DATA SUPPLIED =
○ ○ ○ ○ ○
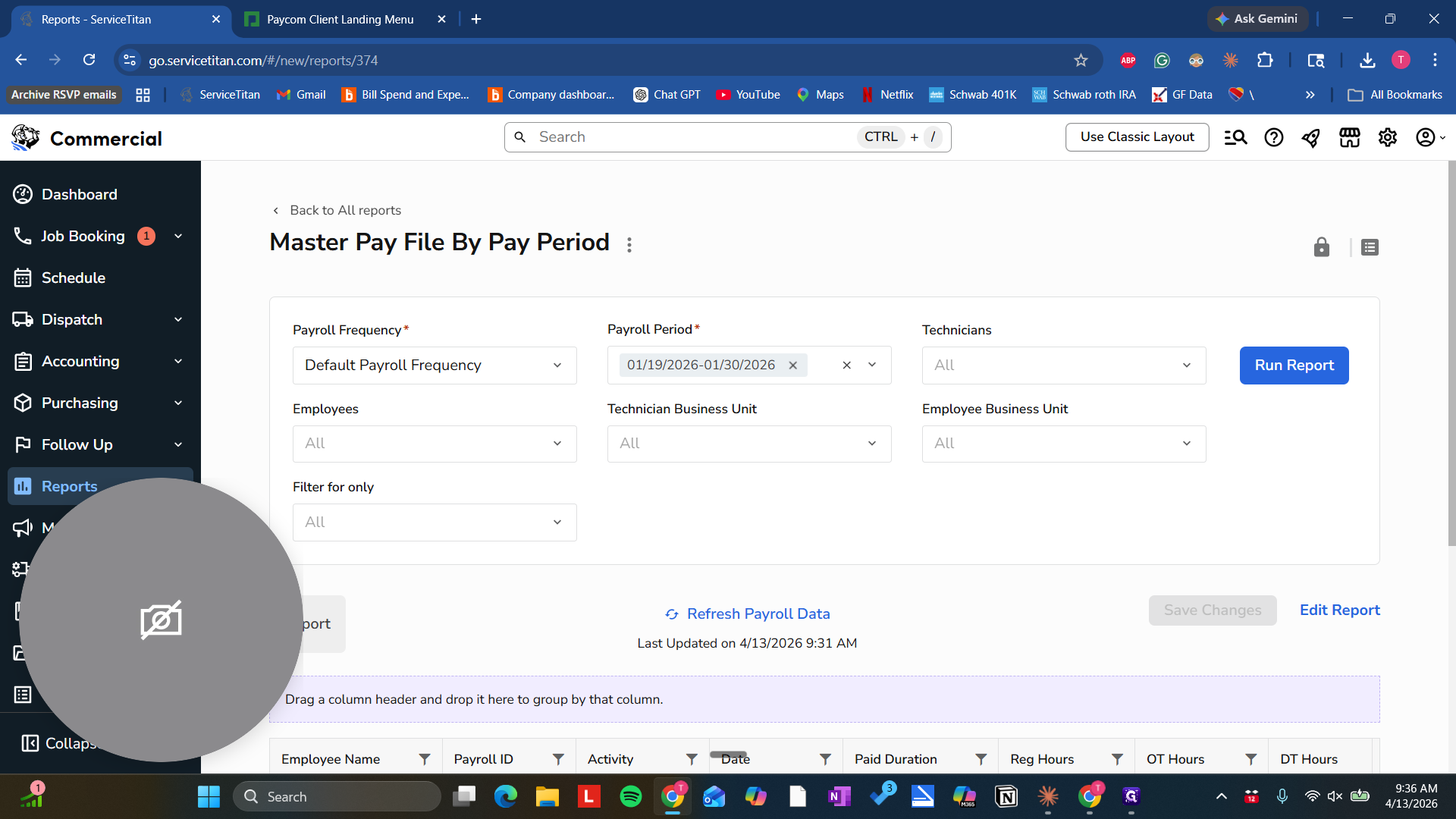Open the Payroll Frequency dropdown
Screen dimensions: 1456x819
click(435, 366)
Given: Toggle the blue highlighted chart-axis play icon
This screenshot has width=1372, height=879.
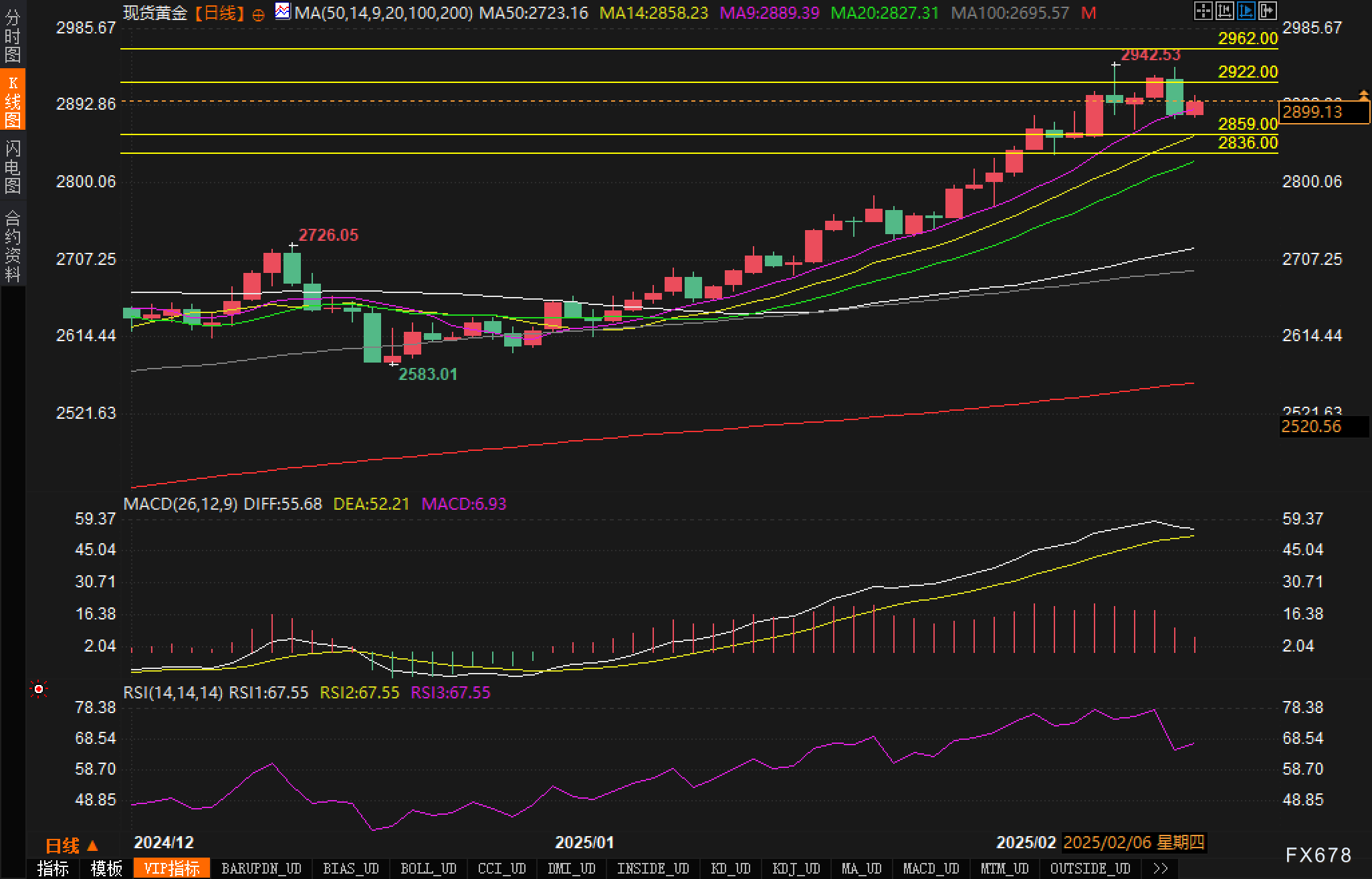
○ ○ ○ ○ ○
WORK TASK =
Please return, without any change, the lines from the line containing "Given: Toggle the" through the last line of the entries, dropping the pictures.

COMPLETED TASK =
Given: Toggle the blue highlighted chart-axis play icon
This screenshot has width=1372, height=879.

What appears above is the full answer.